Our work, whatever it is we do and however it is remunerated, takes up the majority of our time and energy every week.  Our work so dominates our years in fact that we tend to fuse what it is we do for a living with who we are or perceive ourselves to be.  But the Christian view of occupation is that our work is more than something to do for filling up our wallets and waking hours each day to a ripe old retirement age.  Our occupations are stewardships through which we fulfill the greatest commandments to love God and neighbor.

Think about it: the most natural context for loving God with all your strength is your daily work.  This follows for loving neighbor, too.  God has given you skills and expertise and aptitude that blesses your neighbors and contributes to their good.  This was the bottom line in Martin Luther’s theology of vocation: that all occupations—pimping, thieving, and serving as a papal priest (!) were Luther’s exceptions—glorified God as long as they contributed to neighbors’ good. 

So the work you do affects others in both the larger socio-economic frame of your entire community to the smaller frame individuals you come into personal contact with in your work.  But as Francis Schaeffer used to teach, there are no little people, no little places.  He meant in the provident ordering of God every one and every place has value.  This is why Luther used to say, “God milks the cows through the vocation of the milkmaids.”

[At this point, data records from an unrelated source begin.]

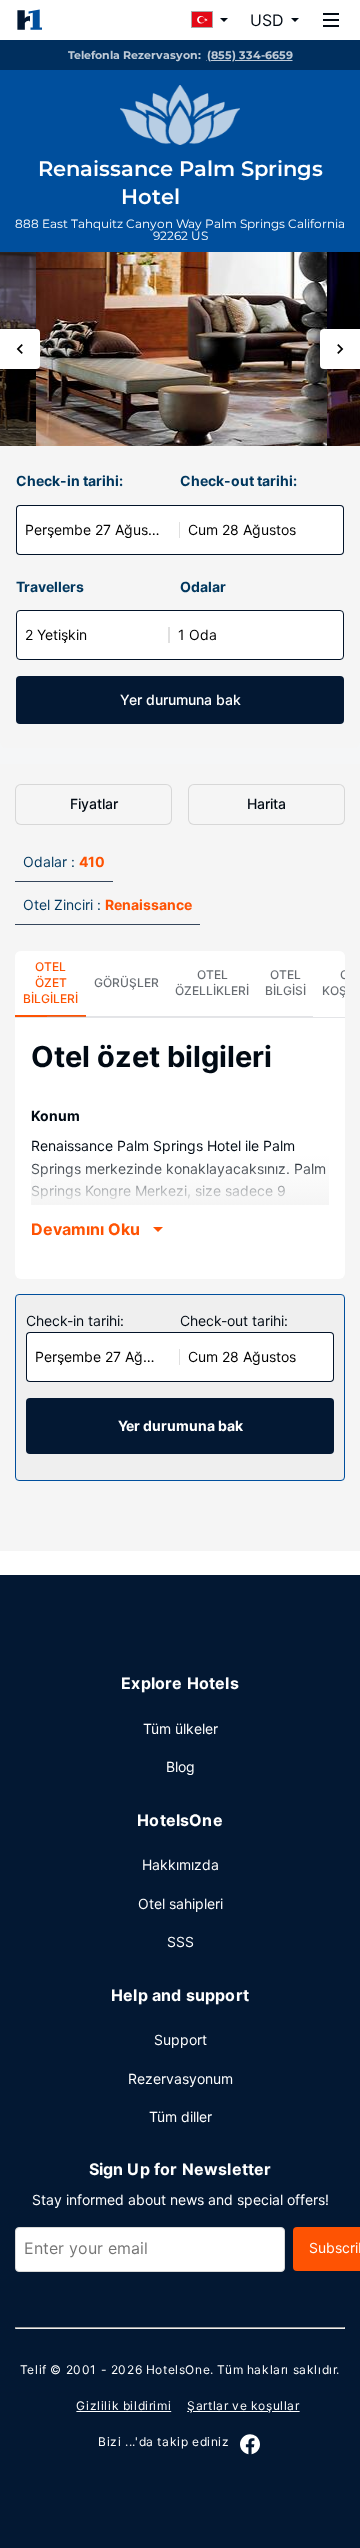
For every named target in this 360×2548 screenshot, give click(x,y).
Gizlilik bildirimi (123, 2405)
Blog (180, 1766)
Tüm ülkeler (180, 1728)
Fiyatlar (94, 803)
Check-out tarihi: (238, 480)
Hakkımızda (180, 1864)
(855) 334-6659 (250, 55)
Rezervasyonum (180, 2078)
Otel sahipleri (180, 1903)
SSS (180, 1941)
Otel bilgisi (285, 982)
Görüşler (126, 982)
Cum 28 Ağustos (242, 529)
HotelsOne (178, 2369)
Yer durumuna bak (180, 699)
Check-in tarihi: (69, 480)
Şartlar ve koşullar (243, 2405)
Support (180, 2039)
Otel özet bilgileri (50, 982)
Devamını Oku (85, 1229)
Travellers (50, 586)
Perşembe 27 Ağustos (96, 529)
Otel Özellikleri (212, 982)
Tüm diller (180, 2116)
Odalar (203, 586)
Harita (266, 803)
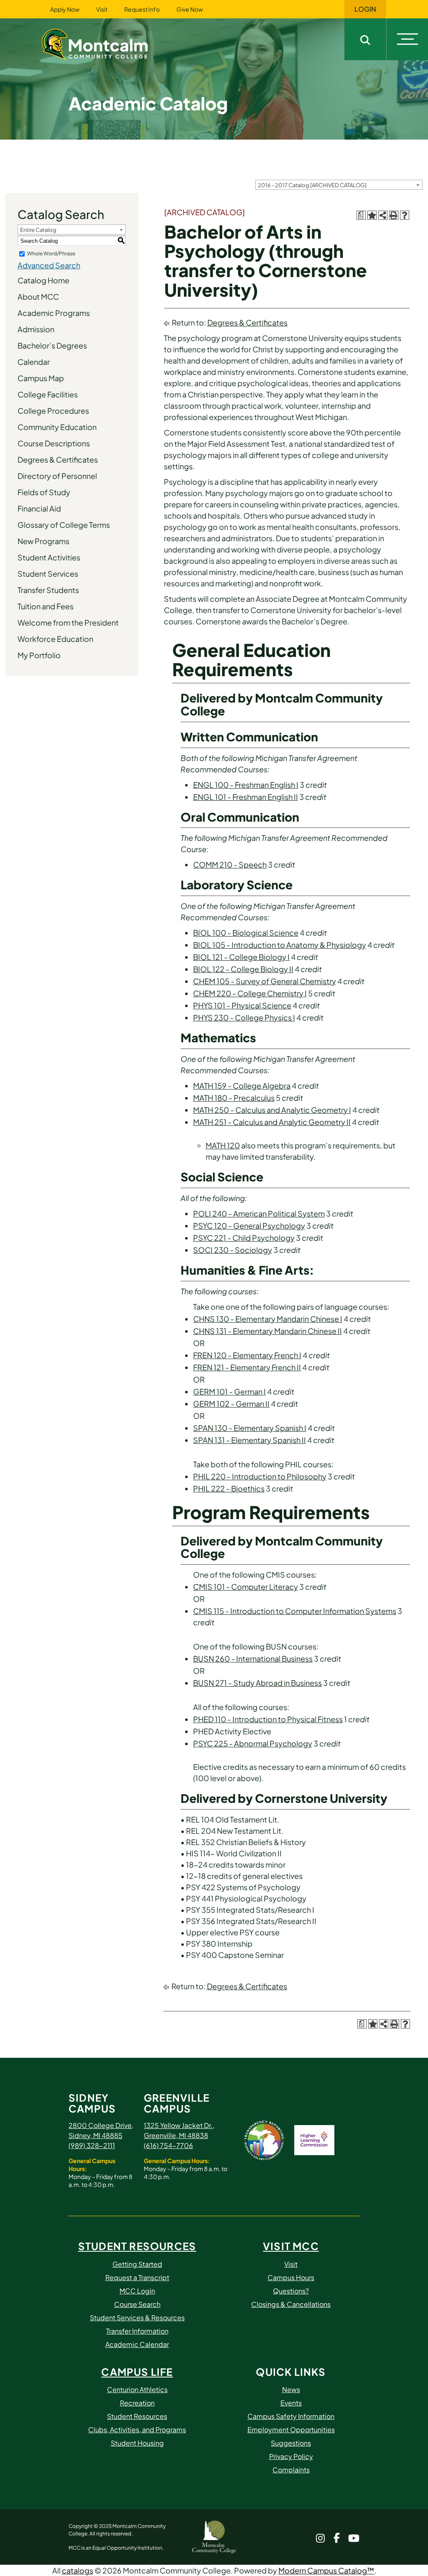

Take garbage collection.  I don’t glorify it and wouldn’t want to do it.  But I do esteem the value of the work garbage collectors do and tell them so when I see them in my neighborhood.  I remember a line from a popular Alabama song (they won a lot of Grammys and CMAs, by the way) years ago that esteemed the value of what we call blue-collar jobs, called “40 Hour Week.”  The line: “And the fruits of their labors is (sic.) worth more than their pay.”  Did you know the first guy in Scripture ever said to be filled with the Spirit of God was blue-collar?  Bezalel was a craftsman whom God filled “with skill, ability, and knowledge in all kinds of crafts” (Ex. 35:31).

The most natural context for loving God and neighbor with all our strength is our daily work, whether we’re blue-collar, white-collar, black-collar, or no collar; whether an Emmy or an Evanie ever recognizes it.  The work you and I do is a gift we’ll love giving to others when we know it delights the one who gifted and fitted us for it.